------ RECORDS SHOWN

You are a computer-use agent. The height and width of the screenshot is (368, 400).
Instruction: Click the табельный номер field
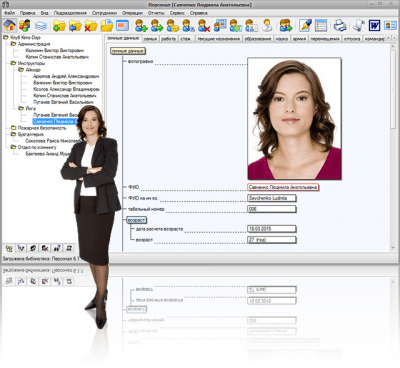click(x=272, y=209)
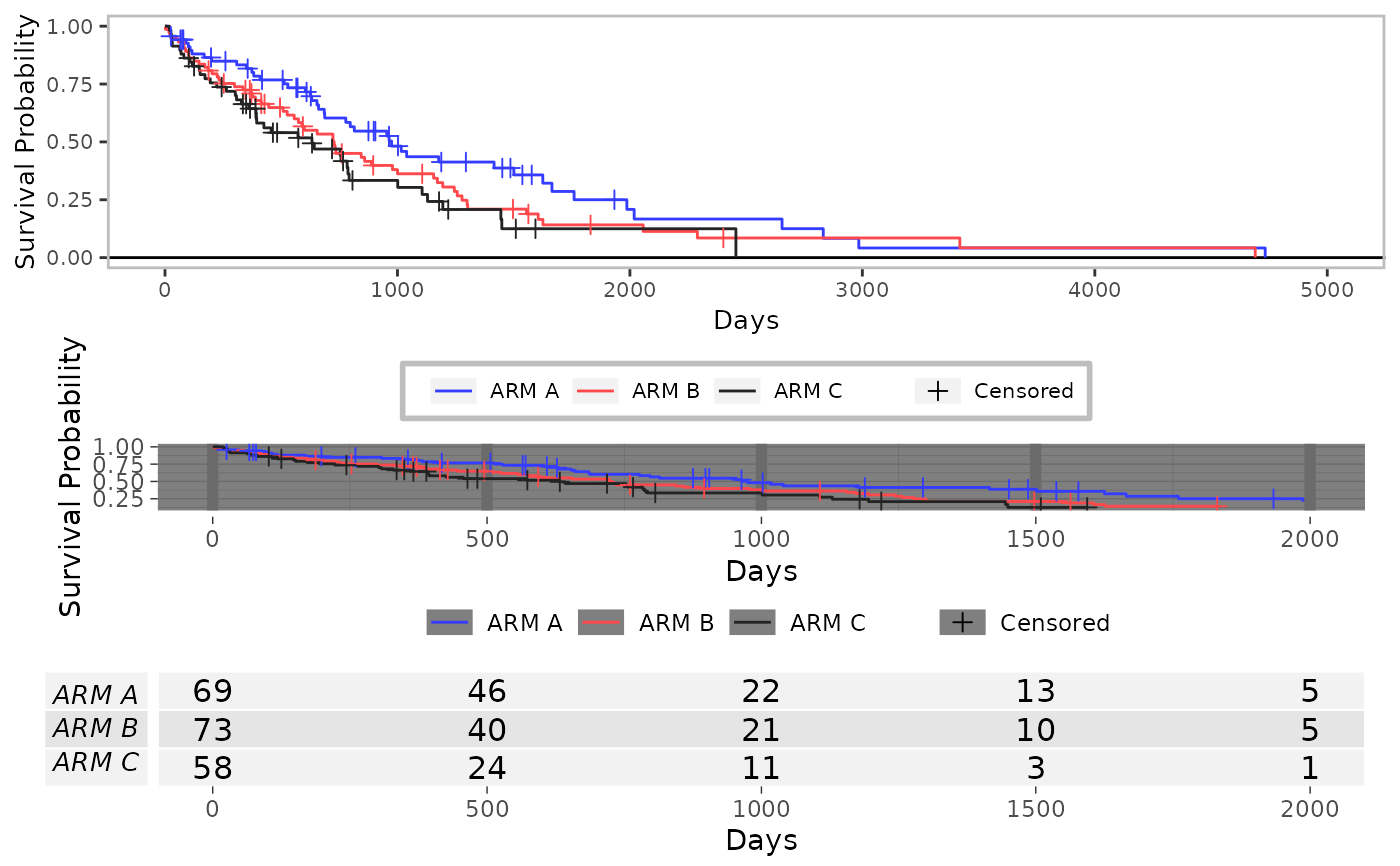Click ARM C count 11 at day 1000
Image resolution: width=1400 pixels, height=866 pixels.
pos(761,768)
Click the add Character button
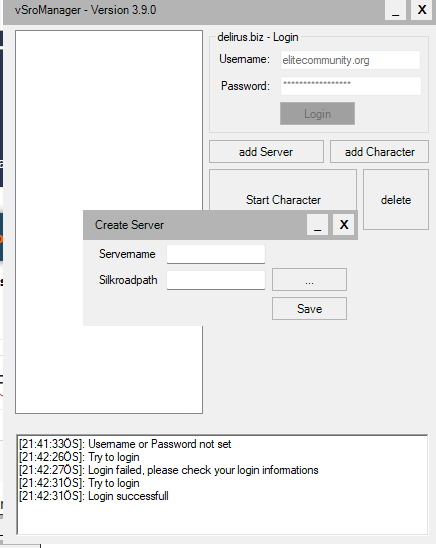Image resolution: width=436 pixels, height=548 pixels. click(379, 152)
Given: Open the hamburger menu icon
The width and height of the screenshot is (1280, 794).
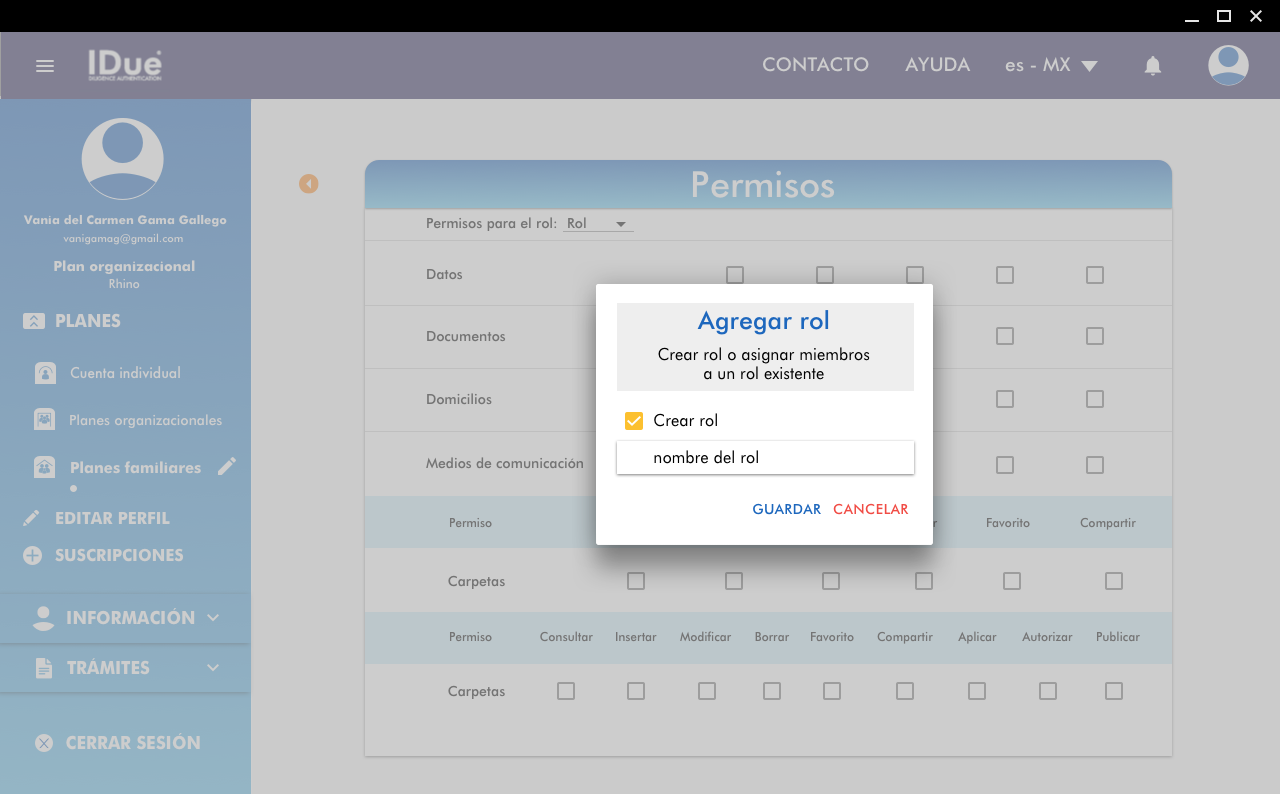Looking at the screenshot, I should tap(45, 66).
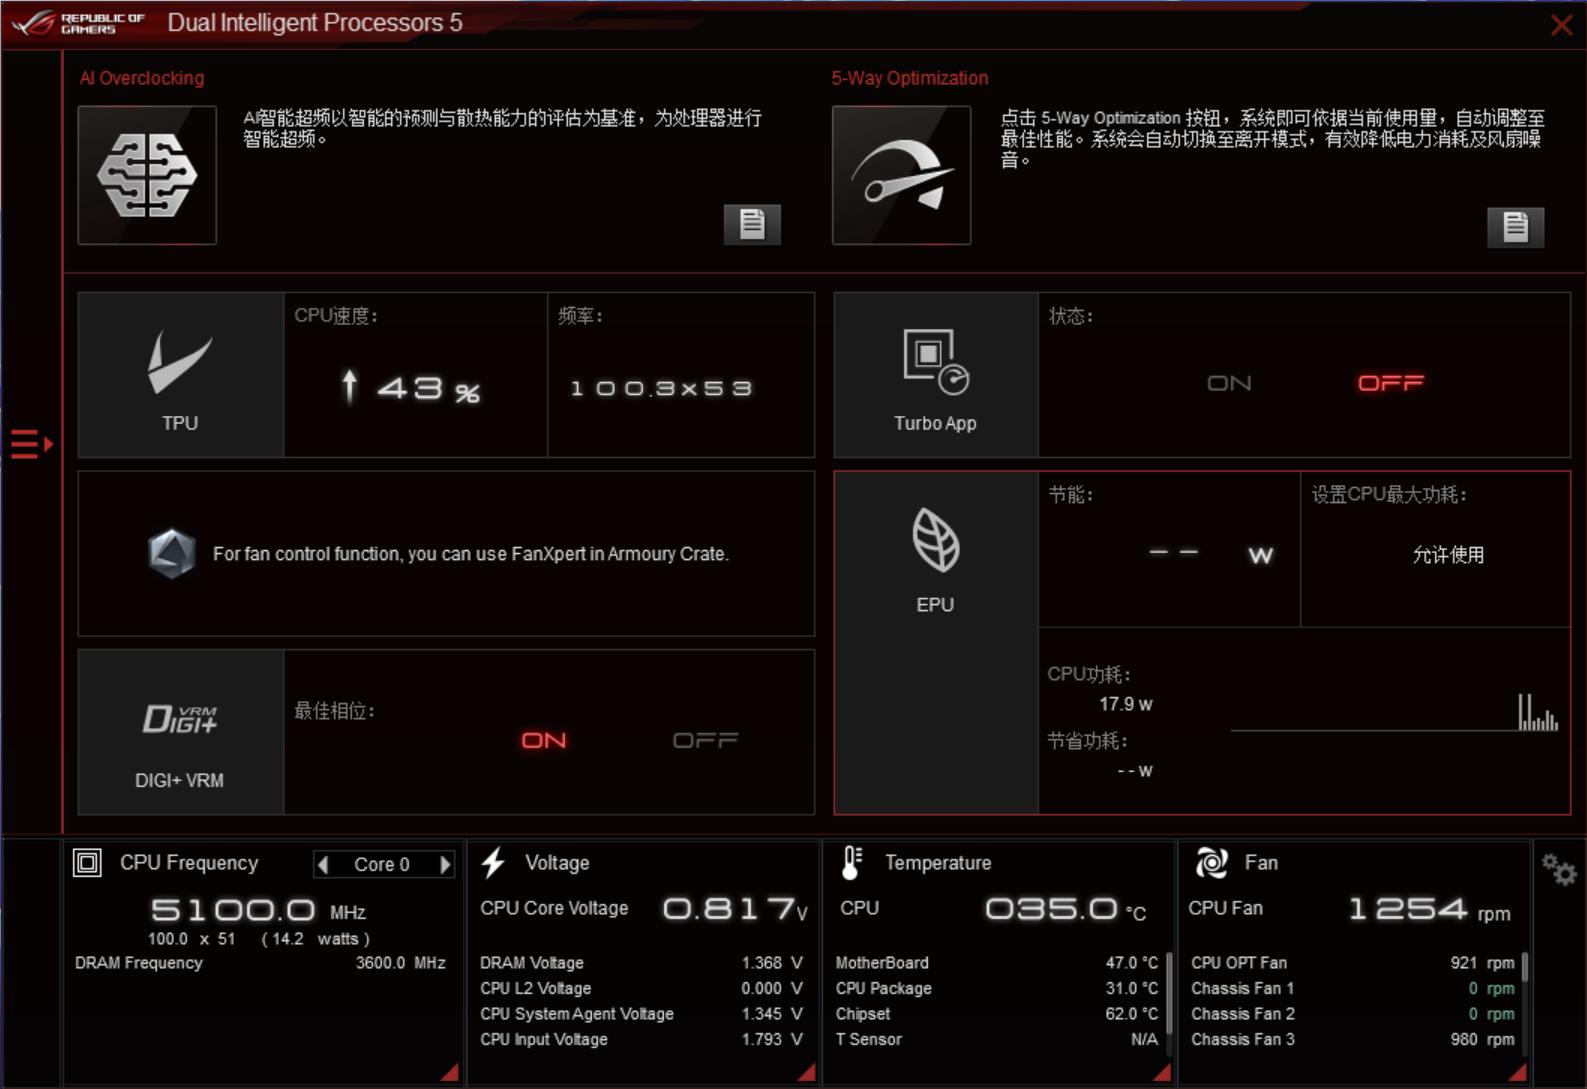Turn Turbo App state ON

pyautogui.click(x=1229, y=383)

------------

EXERCISE DESCRIPTION »
Without including any picture, write out the material above verbatim.

ANSWER TO THIS PROBLEM »
You are a computer-use agent. The height and width of the screenshot is (368, 400).
Instruction: Click the табельный номер field
click(x=272, y=209)
Click ARM C count 11 at day 1000
Image resolution: width=1400 pixels, height=866 pixels.
pos(761,768)
Click the add Character button
Image resolution: width=436 pixels, height=548 pixels. click(379, 152)
Given: Open the hamburger menu icon
The width and height of the screenshot is (1280, 794).
Looking at the screenshot, I should tap(45, 66).
Turn Turbo App state ON

pyautogui.click(x=1229, y=383)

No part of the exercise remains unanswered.